One theory for the difference in hunting styles is that I love the taste of wild game so much I cannot stand the thought of going a year without. But, I imagine that there are plenty of trophy hunters that love wild game just as much as I. Another way I like to think about it is that I’m simply hunting the way my predatory instincts tell me to hunt. When is the last time you’ve heard of a wolf letting an animal go because it was too small? I’m not really sure what separates the hunting styles, but I know that it doesn’t really matter. The world needs both types. Trophy hunters and meat-first hunters strike a balance. If everyone was a meat-first hunter, the laws would be so restricted and the game so few that none of us would likely be doing much hunting. If everyone was a trophy hunter, the game would be too prolific. It takes both kinds.

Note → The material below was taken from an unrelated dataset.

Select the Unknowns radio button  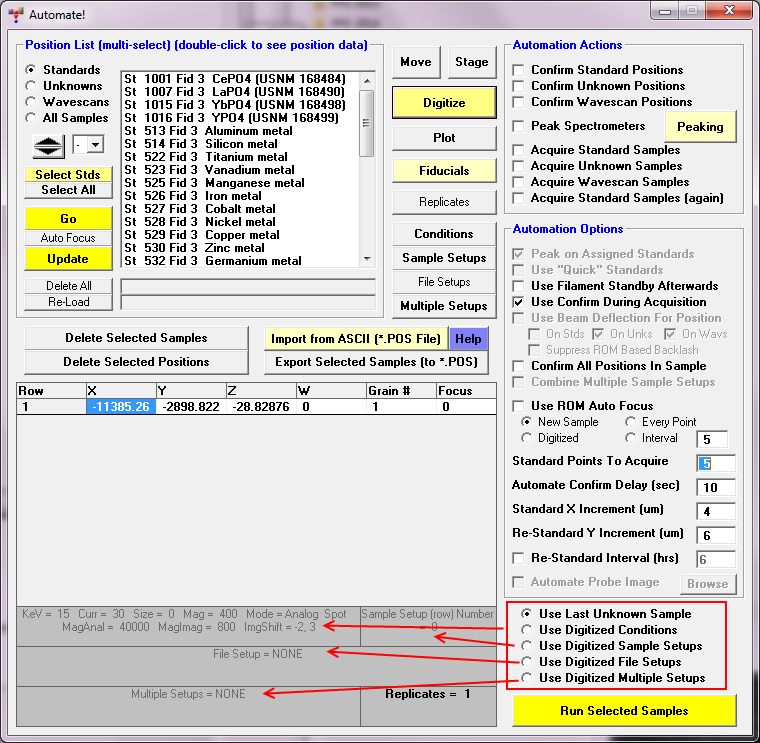click(31, 86)
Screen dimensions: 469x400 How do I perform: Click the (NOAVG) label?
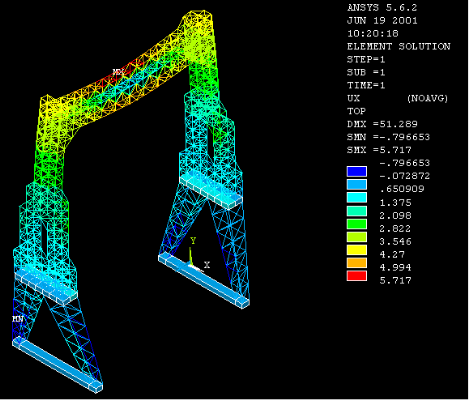(x=427, y=98)
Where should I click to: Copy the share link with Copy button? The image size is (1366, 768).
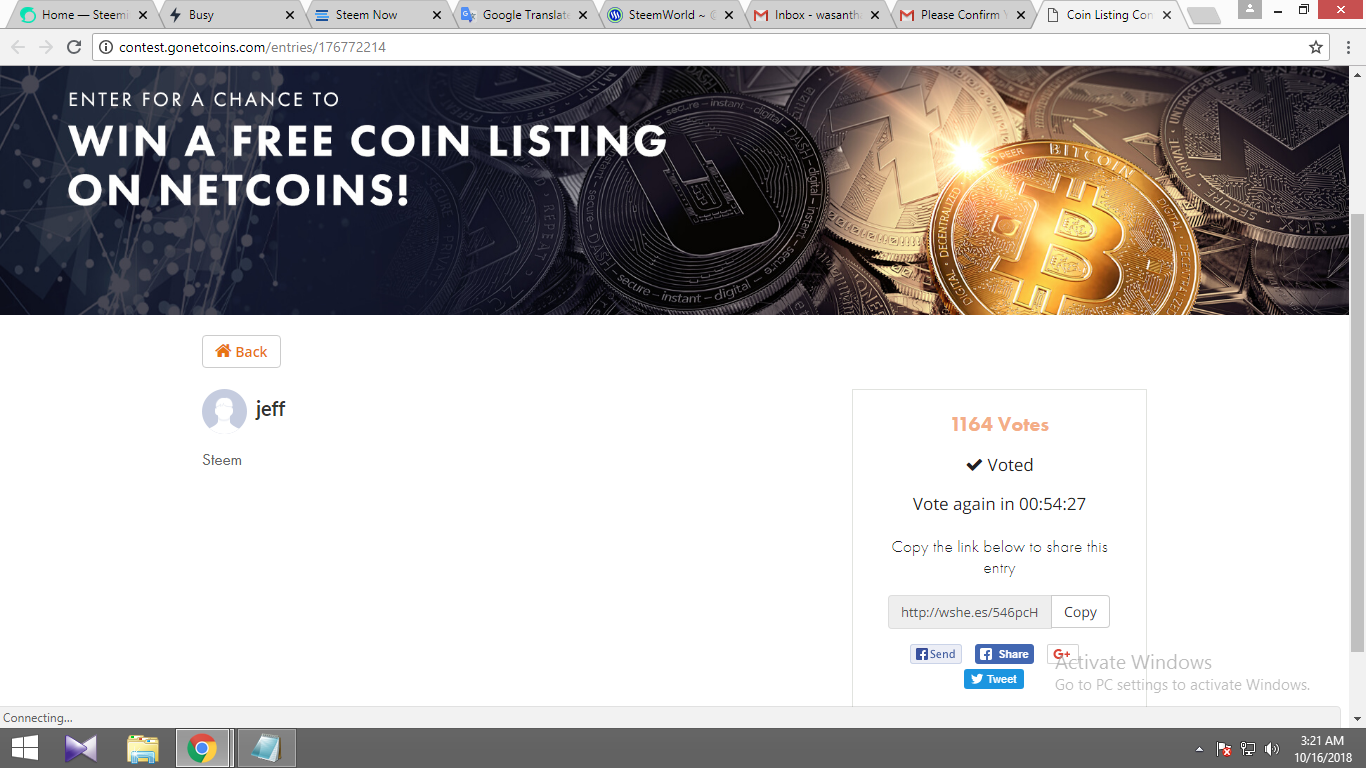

I realize I’ve been wandering, now. Let me try and get back on task – ground shrinkage is supposed to be a disappointing experience. Yet, I experienced it this past weekend, and I argue that I felt no disappointment except that I’d be getting a little less meat than if I’d shot an older and larger bear. Trophy hunting isn’t for everyone, just as meat-first hunting isn’t for everyone. I don’t know why this is so difficult to understand or accept, but I will continue to tell my bear story without remorse. And I’ll continue to eat on that bear, one delicious bite at a time.